**What you are asked to do**
The reply to the records below should contain exactly the lines from the line with "The width and height of the screenshot is (1269, 809)." through the line with "The width and height of the screenshot is (872, 400).", and nothing besides.

--- Data listing Enclosed Below ---

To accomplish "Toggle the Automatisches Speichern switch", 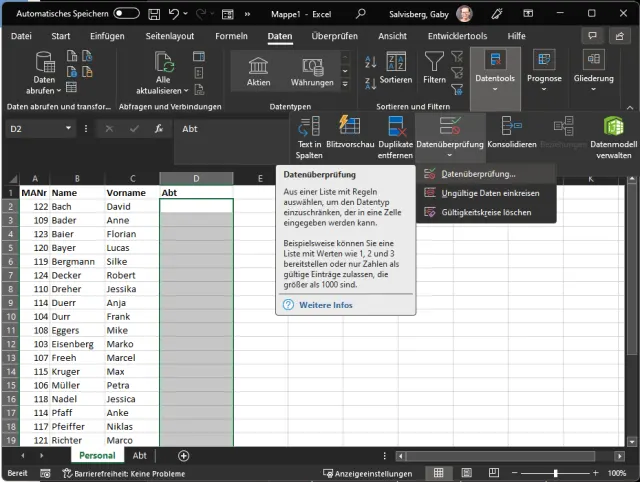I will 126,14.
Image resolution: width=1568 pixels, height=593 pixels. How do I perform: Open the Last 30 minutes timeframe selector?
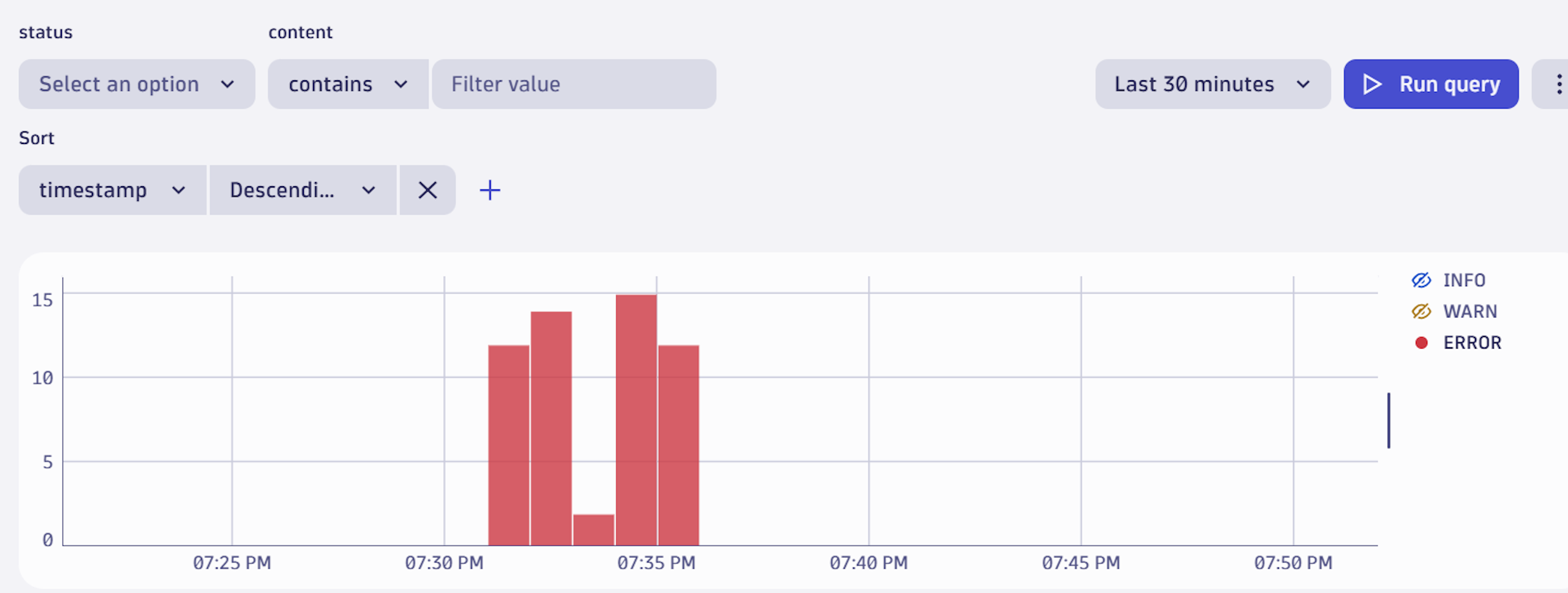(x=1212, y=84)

--- End of Enclosed Data listing ---
--- Data listing Enclosed Below ---

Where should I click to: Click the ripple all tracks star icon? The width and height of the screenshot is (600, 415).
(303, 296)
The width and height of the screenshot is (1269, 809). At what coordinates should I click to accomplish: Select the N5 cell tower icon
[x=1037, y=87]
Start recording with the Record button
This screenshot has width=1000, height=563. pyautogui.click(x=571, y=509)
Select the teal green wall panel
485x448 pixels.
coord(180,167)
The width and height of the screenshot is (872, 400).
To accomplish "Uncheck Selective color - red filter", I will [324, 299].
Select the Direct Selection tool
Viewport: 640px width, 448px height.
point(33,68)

--- End of Enclosed Data listing ---
--- Data listing Enclosed Below ---

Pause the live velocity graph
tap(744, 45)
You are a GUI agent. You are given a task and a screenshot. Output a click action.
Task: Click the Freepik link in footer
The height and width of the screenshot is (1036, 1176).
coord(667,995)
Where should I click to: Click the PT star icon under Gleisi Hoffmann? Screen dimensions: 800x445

--- End of Enclosed Data listing ---

**Reply**
The width and height of the screenshot is (1269, 809). At what coordinates should I click to accomplish: Select the N5 cell tower icon
[x=1037, y=87]
Start recording with the Record button
This screenshot has width=1000, height=563. pyautogui.click(x=571, y=509)
Select the teal green wall panel
485x448 pixels.
coord(180,167)
The width and height of the screenshot is (872, 400).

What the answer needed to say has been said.